Runtime contract enforcement adalah lapisan kontrol yang memastikan contract tidak hanya benar di repo, tetapi juga benar di production.
Setelah part ini, kamu harus mampu:
- menentukan enforcement points untuk API and event systems;
- membedakan validation at edge, service, producer, broker/registry, consumer, and DLQ;
- mendesain fail-open/fail-closed strategy;
- menerapkan runtime validation di Java/Spring/Kafka services;
- mengelola performance cost dari validation;
- mengirim invalid messages ke quarantine/DLQ secara aman;
- membuat metrics/logs/traces untuk contract violations;
- melakukan shadow validation and sampling;
- mendeteksi runtime drift;
- menghindari enforcement yang menyebabkan outage lebih besar daripada bug awal.
1. Runtime Enforcement Layers
Enforcement should be layered, not duplicated blindly.
2. Enforcement Goals
Runtime enforcement aims to:
- prevent invalid input from entering system;
- prevent invalid output from leaving service;
- prevent invalid events from entering streams;
- protect consumers from bad events;
- preserve invalid artifacts for debugging;
- detect drift from contract;
- measure contract violation rate;
- provide evidence for incidents;
- support safe rollout/shadow validation;
- avoid silent data corruption.
It does not mean validating everything at every hop forever. Enforcement must be risk-based.
3. Enforcement Points
| Point | What to enforce |
|---|---|
| API gateway | auth, route, request shape, size, rate limit |
| API service inbound | DTO validation, business preconditions, idempotency |
| API service outbound | response schema, error contract, headers |
| Event producer | envelope, payload schema, topic, key, metadata |
| Outbox | event immutability, event ID stability, schemaRef |
| Schema registry/serializer | schema existence, compatibility, serialization |
| Broker config | topic policy, ACL, retention, compaction |
| Event consumer inbound | schema, event type, sequence, duplicate, classification |
| DLQ/quarantine | original preservation, failure metadata |
| Catalog/drift jobs | runtime vs declared contract |
4. Fail-Open vs Fail-Closed
Enforcement decision:
| Strategy | Meaning | Use when |
|---|---|---|
| fail-closed | reject/stop on violation | unsafe input, critical contract |
| fail-open | allow but record violation | observability rollout, low risk |
| shadow | validate but do not affect flow | new validation rule |
| sample | validate percentage | high volume response/event |
| quarantine | isolate invalid message | event consumer/projection |
| degrade | return limited response | non-critical enrichment |
| feature-gated | enforce for selected traffic | rollout |
4.1 Rule
Use fail-closed at trust boundaries for unsafe input.

▶ **Instruksi Tugas**: Tuliskan kelanjutan teks bacaan tentang runtime contract enforcement, dimulai setelah kalimat terakhirnya. Daftar di bawah ini tidak berkaitan dengan teks bacaan tentang runtime contract enforcement.

▶ **Kutipan Sumber**:
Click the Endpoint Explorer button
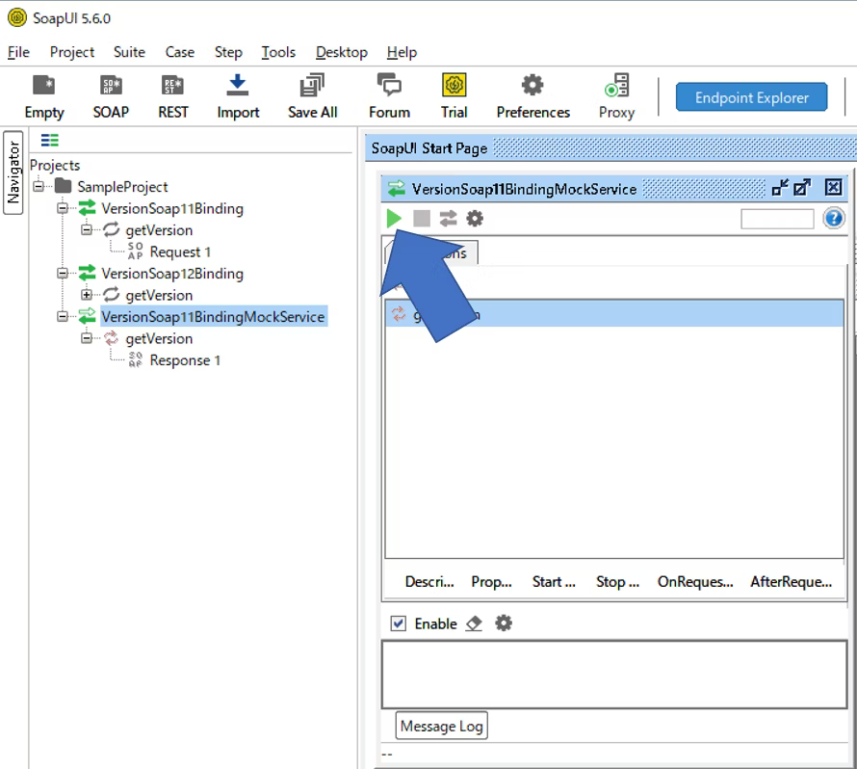The height and width of the screenshot is (769, 857). coord(751,97)
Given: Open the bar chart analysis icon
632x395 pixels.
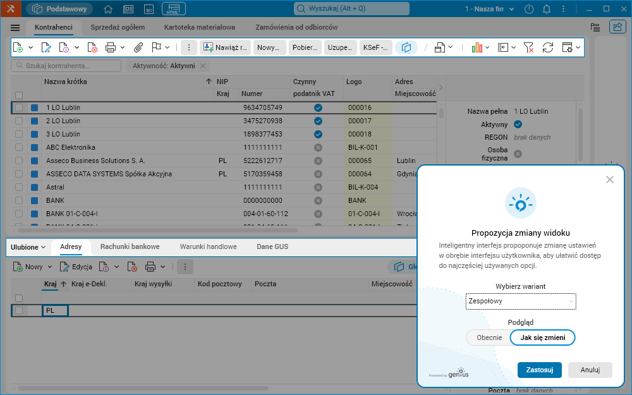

▶ **Hasil**:
Use shadow/sampling for outbound validation during adoption.
Use quarantine for event consumers when bad message should not corrupt state.
5. API Gateway Enforcement
Gateway can enforce:
- authentication;
- authorization/scopes;
- request size;
- content type;
- route/method existence;
- basic request schema;
- rate limits;
- idempotency key presence for selected operations;
- correlation/request ID;
- threat protection.
Gateway should not own deep business validation.
5.1 Gateway Benefits
- reject invalid requests before service load;
- consistent error response;
- central rate limit;
- enforce public contract;
- collect traffic metrics.
5.2 Gateway Risks
- gateway schema drifts from service;
- validation behavior differs from service;
- complex business rules pushed to gateway;
- response validation at gateway expensive;
- generated gateway config stale.
Contract source should generate or validate gateway config.
6. Java API Inbound Validation
Typical layers:
6.1 DTO Validation
Example:
public record ApproveCaseRequest(
@NotBlank String reasonCode,
@Size(max = 500) String note
) {}
Controller:
@PostMapping("/cases/{caseId}:approve")
public ResponseEntity<CaseResponse> approve(
@PathVariable String caseId,
@Valid @RequestBody ApproveCaseRequest request
) {
CaseResponse response = caseApplicationService.approve(caseId, request);
return ResponseEntity.ok(response);
}
6.2 Validation Boundary
DTO validation:
- shape;
- required fields;
- format;
- simple constraints.
Application/domain validation:
- case exists;
- user has authority;
- state transition allowed;
- policy active;
- idempotency semantics;
- cross-service reference.
Do not force all business validation into annotations.
7. Error Contract Enforcement
Use one error mapper for stable error shape.
Example Problem model:
public record ApiProblem(
URI type,
String title,
int status,
String detail,
String instance,
String code,
String correlationId,
List<Violation> violations
) {
public record Violation(
String field,
String code,
String message
) {}
}
Controller advice:
@RestControllerAdvice
public class ApiExceptionHandler {
@ExceptionHandler(ValidationException.class)
ResponseEntity<ApiProblem> handleValidation(ValidationException ex) {
ApiProblem problem = problemFactory.validationProblem(ex);
return ResponseEntity.status(422).body(problem);
}
@ExceptionHandler(CaseConflictException.class)
ResponseEntity<ApiProblem> handleConflict(CaseConflictException ex) {
ApiProblem problem = problemFactory.conflictProblem(ex);
return ResponseEntity.status(409).body(problem);
}
}
Enforce:
- stable
code; - correct HTTP status;
- no stack trace leakage;
- correlation ID present;
- retryability if part of contract;
- validation paths normalized.
8. Response Contract Enforcement
Response validation can catch server drift.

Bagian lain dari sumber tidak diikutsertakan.